## What is needed:
Of the lines below, write out exactly those from the line with "Task: Click the green lock icon" through the line with "This screenshot has width=599, height=492.", both included, and skip the rest.

## Record set:

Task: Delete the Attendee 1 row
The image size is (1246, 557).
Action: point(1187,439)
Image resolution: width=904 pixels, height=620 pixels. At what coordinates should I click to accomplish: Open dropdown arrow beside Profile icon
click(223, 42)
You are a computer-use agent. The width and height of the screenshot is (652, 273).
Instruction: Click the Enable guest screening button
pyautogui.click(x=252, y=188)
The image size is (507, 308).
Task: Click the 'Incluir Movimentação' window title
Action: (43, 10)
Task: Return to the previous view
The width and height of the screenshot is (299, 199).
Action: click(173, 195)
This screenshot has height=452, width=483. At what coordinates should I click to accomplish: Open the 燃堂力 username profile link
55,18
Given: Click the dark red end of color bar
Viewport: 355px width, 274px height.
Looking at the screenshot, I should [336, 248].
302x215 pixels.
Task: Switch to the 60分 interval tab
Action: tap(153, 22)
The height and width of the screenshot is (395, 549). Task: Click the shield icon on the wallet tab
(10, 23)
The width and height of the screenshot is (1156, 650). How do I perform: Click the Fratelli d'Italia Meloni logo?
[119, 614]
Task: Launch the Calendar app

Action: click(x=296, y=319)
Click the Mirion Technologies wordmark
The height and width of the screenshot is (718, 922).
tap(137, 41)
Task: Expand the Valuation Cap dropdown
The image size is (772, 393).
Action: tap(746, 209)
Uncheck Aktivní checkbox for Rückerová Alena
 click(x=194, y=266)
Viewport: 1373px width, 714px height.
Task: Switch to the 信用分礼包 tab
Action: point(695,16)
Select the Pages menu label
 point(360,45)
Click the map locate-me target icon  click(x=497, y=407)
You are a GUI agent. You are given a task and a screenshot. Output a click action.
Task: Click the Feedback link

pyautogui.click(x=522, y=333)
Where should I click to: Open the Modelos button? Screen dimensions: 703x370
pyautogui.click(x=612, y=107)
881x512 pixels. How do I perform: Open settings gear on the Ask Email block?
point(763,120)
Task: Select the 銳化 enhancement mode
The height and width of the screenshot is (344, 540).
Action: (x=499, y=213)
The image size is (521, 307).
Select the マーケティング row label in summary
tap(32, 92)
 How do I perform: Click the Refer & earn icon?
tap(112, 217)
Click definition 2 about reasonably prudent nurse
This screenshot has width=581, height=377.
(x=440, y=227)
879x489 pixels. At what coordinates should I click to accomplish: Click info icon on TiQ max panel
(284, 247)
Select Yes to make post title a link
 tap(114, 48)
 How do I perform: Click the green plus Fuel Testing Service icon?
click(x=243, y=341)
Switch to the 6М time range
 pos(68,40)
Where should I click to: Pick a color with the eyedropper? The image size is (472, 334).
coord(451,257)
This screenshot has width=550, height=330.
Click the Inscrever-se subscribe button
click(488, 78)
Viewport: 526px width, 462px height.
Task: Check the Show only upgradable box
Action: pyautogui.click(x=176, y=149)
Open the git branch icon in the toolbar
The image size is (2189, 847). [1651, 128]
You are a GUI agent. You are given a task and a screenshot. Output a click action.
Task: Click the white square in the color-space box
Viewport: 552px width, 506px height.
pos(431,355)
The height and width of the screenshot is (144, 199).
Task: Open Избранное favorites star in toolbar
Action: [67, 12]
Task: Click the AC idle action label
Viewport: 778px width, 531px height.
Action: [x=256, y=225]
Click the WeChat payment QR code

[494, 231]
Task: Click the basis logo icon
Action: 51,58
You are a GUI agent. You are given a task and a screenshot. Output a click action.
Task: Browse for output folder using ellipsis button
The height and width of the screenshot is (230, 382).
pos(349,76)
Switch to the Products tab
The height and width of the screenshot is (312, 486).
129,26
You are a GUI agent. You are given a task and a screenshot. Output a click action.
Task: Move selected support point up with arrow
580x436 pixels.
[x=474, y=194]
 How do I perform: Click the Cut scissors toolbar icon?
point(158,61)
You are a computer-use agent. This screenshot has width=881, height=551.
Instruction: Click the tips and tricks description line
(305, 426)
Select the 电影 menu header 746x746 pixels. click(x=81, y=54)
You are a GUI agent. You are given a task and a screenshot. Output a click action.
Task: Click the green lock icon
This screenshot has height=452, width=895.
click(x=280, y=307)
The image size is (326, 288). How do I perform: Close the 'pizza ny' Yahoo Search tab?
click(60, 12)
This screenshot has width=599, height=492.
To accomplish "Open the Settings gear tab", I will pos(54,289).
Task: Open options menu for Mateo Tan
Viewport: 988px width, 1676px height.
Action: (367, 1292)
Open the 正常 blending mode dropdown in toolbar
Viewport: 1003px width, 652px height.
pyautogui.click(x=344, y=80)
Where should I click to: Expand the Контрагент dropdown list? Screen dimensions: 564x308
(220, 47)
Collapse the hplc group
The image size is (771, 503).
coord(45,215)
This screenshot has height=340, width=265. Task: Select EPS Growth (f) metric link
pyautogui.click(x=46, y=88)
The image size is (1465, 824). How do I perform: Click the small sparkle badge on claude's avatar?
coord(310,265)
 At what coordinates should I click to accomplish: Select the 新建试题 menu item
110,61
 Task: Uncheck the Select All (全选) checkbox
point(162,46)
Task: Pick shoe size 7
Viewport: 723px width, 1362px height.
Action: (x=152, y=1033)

## Task output:
Task: Click the green lock icon
This screenshot has height=452, width=895.
click(x=280, y=307)
The image size is (326, 288). How do I perform: Close the 'pizza ny' Yahoo Search tab?
click(60, 12)
This screenshot has width=599, height=492.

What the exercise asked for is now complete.